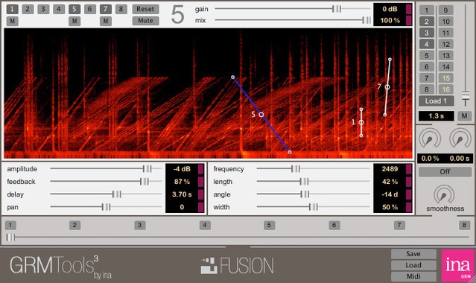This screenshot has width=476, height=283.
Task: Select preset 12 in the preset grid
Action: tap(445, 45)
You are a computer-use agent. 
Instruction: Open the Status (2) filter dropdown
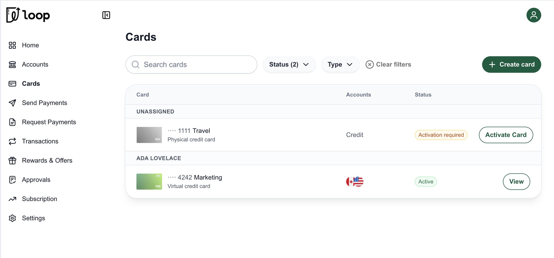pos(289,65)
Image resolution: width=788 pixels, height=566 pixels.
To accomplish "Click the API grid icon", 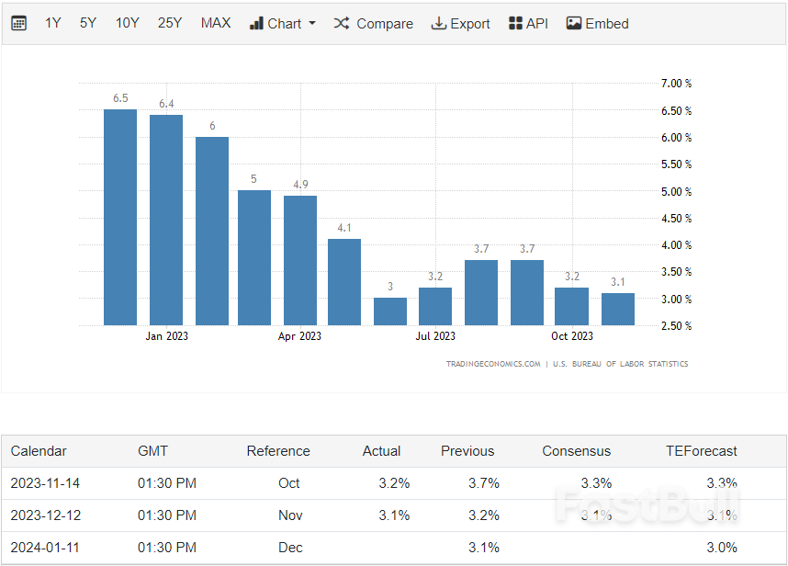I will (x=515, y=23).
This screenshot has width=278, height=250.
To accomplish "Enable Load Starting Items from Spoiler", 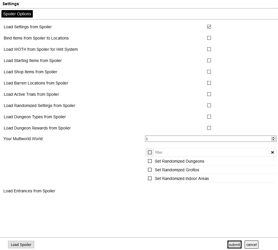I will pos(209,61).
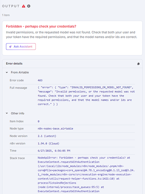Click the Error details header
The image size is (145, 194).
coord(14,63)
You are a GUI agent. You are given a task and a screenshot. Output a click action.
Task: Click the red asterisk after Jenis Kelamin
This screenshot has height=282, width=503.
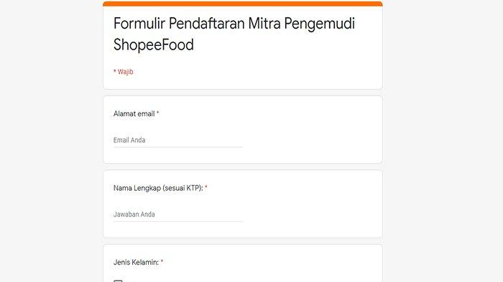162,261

■ ■ ■ ■ ■

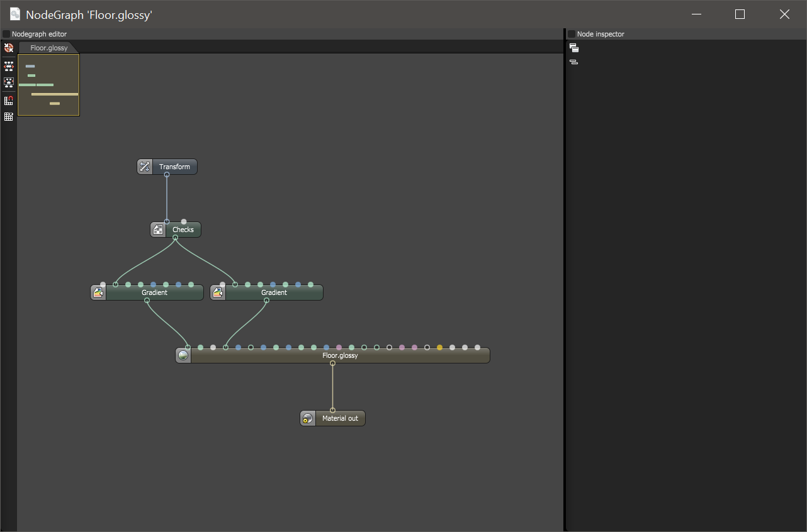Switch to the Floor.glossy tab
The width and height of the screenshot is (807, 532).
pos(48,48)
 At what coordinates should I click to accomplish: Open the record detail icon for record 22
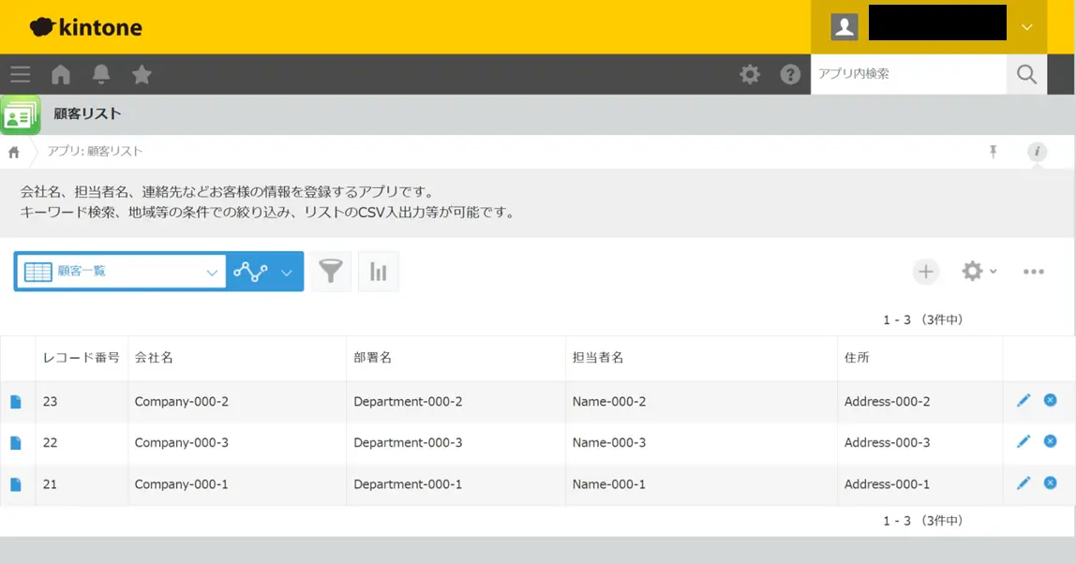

■ ■ ■ ■ ■

Task details: Go through the material above line by line and state how many lines contain "agent". Give only the number.

Answer section: 2